Please reproduce the following records exactly as they appear.

··········

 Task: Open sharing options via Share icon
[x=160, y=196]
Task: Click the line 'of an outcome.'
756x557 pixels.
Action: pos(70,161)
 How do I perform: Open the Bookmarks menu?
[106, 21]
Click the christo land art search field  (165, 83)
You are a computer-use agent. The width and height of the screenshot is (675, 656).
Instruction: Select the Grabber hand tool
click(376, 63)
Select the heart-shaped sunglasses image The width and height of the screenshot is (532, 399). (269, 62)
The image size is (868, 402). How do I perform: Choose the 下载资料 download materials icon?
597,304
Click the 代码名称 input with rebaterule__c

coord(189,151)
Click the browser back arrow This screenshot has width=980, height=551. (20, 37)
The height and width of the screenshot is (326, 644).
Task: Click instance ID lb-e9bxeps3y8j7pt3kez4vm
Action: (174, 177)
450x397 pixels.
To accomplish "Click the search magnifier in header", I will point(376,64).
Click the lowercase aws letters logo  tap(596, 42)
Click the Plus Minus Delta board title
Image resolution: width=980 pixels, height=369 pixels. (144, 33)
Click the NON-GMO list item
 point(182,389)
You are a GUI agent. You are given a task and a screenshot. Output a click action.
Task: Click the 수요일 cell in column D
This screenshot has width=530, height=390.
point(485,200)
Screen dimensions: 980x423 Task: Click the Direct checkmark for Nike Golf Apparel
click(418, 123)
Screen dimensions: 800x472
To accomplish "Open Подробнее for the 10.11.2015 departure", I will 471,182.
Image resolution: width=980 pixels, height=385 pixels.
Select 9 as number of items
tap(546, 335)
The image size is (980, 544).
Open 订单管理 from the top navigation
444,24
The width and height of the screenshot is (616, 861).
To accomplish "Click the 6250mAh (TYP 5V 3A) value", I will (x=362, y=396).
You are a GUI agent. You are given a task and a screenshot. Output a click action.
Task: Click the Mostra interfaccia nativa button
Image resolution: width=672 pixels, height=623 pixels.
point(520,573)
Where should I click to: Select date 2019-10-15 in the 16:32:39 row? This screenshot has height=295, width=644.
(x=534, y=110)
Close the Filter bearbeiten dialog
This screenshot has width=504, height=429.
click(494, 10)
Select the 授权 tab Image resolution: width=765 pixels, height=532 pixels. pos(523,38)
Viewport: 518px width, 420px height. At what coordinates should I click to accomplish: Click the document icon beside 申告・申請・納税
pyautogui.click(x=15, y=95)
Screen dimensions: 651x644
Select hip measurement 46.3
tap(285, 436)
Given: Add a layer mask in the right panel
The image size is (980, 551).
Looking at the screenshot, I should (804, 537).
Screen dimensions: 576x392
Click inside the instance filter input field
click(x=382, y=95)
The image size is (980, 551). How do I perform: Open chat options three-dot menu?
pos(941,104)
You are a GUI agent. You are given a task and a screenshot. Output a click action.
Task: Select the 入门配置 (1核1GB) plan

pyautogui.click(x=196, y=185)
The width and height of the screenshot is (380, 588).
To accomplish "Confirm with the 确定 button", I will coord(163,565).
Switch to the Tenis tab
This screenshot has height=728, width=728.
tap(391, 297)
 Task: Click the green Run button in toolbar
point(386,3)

··········

* [Response area]:
 Task: Open sharing options via Share icon
[x=160, y=196]
Task: Click the line 'of an outcome.'
756x557 pixels.
Action: pos(70,161)
 How do I perform: Open the Bookmarks menu?
[106, 21]
Click the christo land art search field  (165, 83)
You are a computer-use agent. The width and height of the screenshot is (675, 656).
Instruction: Select the Grabber hand tool
click(376, 63)
Select the heart-shaped sunglasses image The width and height of the screenshot is (532, 399). (269, 62)
The image size is (868, 402). How do I perform: Choose the 下载资料 download materials icon?
597,304
Click the 代码名称 input with rebaterule__c

coord(189,151)
Click the browser back arrow This screenshot has width=980, height=551. (20, 37)
The height and width of the screenshot is (326, 644).
Task: Click instance ID lb-e9bxeps3y8j7pt3kez4vm
Action: (174, 177)
450x397 pixels.
To accomplish "Click the search magnifier in header", I will point(376,64).
Click the lowercase aws letters logo  tap(596, 42)
Click the Plus Minus Delta board title
Image resolution: width=980 pixels, height=369 pixels. (144, 33)
Click the NON-GMO list item
 point(182,389)
You are a GUI agent. You are given a task and a screenshot. Output a click action.
Task: Click the 수요일 cell in column D
This screenshot has width=530, height=390.
point(485,200)
Screen dimensions: 980x423 Task: Click the Direct checkmark for Nike Golf Apparel
click(418, 123)
Screen dimensions: 800x472
To accomplish "Open Подробнее for the 10.11.2015 departure", I will 471,182.
Image resolution: width=980 pixels, height=385 pixels.
Select 9 as number of items
tap(546, 335)
The image size is (980, 544).
Open 订单管理 from the top navigation
444,24
The width and height of the screenshot is (616, 861).
To accomplish "Click the 6250mAh (TYP 5V 3A) value", I will (x=362, y=396).
You are a GUI agent. You are given a task and a screenshot. Output a click action.
Task: Click the Mostra interfaccia nativa button
Image resolution: width=672 pixels, height=623 pixels.
point(520,573)
Where should I click to: Select date 2019-10-15 in the 16:32:39 row? This screenshot has height=295, width=644.
(x=534, y=110)
Close the Filter bearbeiten dialog
This screenshot has width=504, height=429.
click(494, 10)
Select the 授权 tab Image resolution: width=765 pixels, height=532 pixels. pos(523,38)
Viewport: 518px width, 420px height. At what coordinates should I click to accomplish: Click the document icon beside 申告・申請・納税
pyautogui.click(x=15, y=95)
Screen dimensions: 651x644
Select hip measurement 46.3
tap(285, 436)
Given: Add a layer mask in the right panel
The image size is (980, 551).
Looking at the screenshot, I should (804, 537).
Screen dimensions: 576x392
Click inside the instance filter input field
click(x=382, y=95)
The image size is (980, 551). How do I perform: Open chat options three-dot menu?
pos(941,104)
You are a GUI agent. You are given a task and a screenshot. Output a click action.
Task: Select the 入门配置 (1核1GB) plan

pyautogui.click(x=196, y=185)
The width and height of the screenshot is (380, 588).
To accomplish "Confirm with the 确定 button", I will coord(163,565).
Switch to the Tenis tab
This screenshot has height=728, width=728.
tap(391, 297)
 Task: Click the green Run button in toolbar
point(386,3)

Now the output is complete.